In
previous post we learnt about setting up and runnning Hive on our distributed
Hadoop cluster. In this post we will learn about various Hive input and output formats.
Key Formats
- TEXTFILE
- AVRO
- RCFILE
- SEQUENCEFILE
- PARQUET
We will use same
Hadoop cluster and Hive setup done in
previous post.
Usage | Hands On
- TEXTFILE
- Separated readable text file e.g. text file with tab or comma separated fields.
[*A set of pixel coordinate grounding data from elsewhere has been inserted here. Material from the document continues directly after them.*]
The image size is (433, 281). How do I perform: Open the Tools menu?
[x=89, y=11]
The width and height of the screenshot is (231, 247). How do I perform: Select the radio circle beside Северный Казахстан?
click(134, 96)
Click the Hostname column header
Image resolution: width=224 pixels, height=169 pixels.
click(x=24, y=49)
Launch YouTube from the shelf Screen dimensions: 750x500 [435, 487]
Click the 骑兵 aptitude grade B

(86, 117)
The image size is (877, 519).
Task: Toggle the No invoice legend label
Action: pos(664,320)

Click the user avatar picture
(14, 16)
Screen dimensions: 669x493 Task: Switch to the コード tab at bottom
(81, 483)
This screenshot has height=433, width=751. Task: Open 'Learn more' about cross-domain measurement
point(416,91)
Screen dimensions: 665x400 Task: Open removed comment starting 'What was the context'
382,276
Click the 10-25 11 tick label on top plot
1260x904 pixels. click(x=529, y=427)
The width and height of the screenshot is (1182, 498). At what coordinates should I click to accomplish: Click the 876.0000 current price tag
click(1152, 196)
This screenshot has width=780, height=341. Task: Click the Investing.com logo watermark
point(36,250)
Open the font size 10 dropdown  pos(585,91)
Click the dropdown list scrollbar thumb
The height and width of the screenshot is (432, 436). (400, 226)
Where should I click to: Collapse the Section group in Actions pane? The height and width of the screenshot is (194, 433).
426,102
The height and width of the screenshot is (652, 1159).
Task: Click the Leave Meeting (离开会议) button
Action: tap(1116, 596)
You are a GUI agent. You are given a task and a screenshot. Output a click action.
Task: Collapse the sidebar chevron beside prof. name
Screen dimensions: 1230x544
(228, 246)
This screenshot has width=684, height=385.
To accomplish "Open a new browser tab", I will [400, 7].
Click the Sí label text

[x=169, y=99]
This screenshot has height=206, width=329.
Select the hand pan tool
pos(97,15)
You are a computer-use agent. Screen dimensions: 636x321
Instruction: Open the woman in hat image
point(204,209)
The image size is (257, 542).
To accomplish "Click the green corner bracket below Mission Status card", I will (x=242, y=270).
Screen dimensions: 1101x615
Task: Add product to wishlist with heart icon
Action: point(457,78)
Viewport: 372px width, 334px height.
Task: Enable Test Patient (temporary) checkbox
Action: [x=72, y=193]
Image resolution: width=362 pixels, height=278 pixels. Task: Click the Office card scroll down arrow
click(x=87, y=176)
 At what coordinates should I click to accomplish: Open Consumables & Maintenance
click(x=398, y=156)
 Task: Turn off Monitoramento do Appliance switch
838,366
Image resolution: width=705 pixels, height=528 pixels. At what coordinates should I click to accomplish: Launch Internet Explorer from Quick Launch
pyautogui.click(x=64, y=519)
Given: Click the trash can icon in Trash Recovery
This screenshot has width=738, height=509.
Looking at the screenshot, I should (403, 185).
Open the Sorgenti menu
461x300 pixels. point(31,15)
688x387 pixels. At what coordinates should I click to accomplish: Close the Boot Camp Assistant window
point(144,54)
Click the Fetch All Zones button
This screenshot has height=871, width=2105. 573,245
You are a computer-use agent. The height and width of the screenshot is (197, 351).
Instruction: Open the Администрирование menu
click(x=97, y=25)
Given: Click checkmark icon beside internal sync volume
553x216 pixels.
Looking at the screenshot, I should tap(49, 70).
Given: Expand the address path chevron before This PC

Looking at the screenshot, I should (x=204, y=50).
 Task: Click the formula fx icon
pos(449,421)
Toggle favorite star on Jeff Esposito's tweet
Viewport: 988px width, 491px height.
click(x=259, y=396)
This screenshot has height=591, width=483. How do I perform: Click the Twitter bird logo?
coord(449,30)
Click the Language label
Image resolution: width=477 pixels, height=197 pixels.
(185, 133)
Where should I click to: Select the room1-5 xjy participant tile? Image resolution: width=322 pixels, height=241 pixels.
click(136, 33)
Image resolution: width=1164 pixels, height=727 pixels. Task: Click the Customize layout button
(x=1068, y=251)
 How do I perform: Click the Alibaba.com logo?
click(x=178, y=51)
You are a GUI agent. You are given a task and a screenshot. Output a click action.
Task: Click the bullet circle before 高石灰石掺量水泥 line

This is the default format for Hive (depending on hive.default.fileformat configuration).
- Syntax: STORED AS TEXTFILE
- Usually human readable text.
- CREATE TABLE
hive> USE user_db;
OK
Time taken: 0.044 seconds
hive> CREATE TABLE IF NOT EXISTS users_txt (uid String, login String, full_name String, email String, country String) COMMENT 'User details' ROW FORMAT DELIMITED FIELDS TERMINATED BY ',' LINES TERMINATED BY '\n' STORED AS TEXTFILE;
OK
Time taken: 0.384 seconds
- LOAD DATA
hive> LOAD DATA LOCAL INPATH '/tmp/users.csv' OVERWRITE INTO TABLE user_db.users_txt;
Loading data to table user_db.users_txt
Table user_db.users_txt stats: [numFiles=1, numRows=0, totalSize=7860, rawDataSize=0]
OK
Time taken: 1.138 seconds
- READ RECORDS
hive> SELECT * FROM users_txt LIMIT 10;
OK
755777ae-3d5f-415e-ac33-5d24db748e09 rjones0 Randy rjones0@archive.org RU
a4dae376-970e-4548-908e-cbe6bff88550 mmitchell1 Martin mhamilton1@stumbleupon.com FI
f4781787-c731-4db6-add2-13ab91de22a0 pharvey2 Peter pkim2@com.com FR
d35df636-a7c8-4c50-aa57-e99db4cbdb1a gjames3 Gary gtorres3@bbb.org LT
d26c04a3-ca28-4d2e-84cf-0104ad2acb92 rburton4 Russell rwest4@youtube.com YE
6a487cfb-5177-4cc2-bdbd-4bc4751b9592 pharris5 Patrick ptaylor5@cnn.com NO
3671d7f7-2a75-41dc-be84-609106e5bdfa kcrawford6 Keith ksmith6@weibo.com PT
beae01c4-3ee6-4c59-b0d6-60c5811367f2 jedwards7 Juan joliver7@fc2.com PH
899dc8a4-5a8f-44cf-ac23-ae8c3729836c slynch8 Samuel smcdonald8@princeton.edu VN
f274e93d-378c-4377-a9c7-7c235a36b72a mgray9 Martin mrodriguez9@constantcontact.com IE
Time taken: 0.696 seconds, Fetched: 10 row(s)
- AVRO
- Serialization file format from Apache Avro (contains schema and data, tools available for processing).
- Syntax: STORED AS AVRO
- Usually binary storage.
- DOWNLOAD AVRO TOOL JAR
- Download Avro tools jar from Apache Avro website.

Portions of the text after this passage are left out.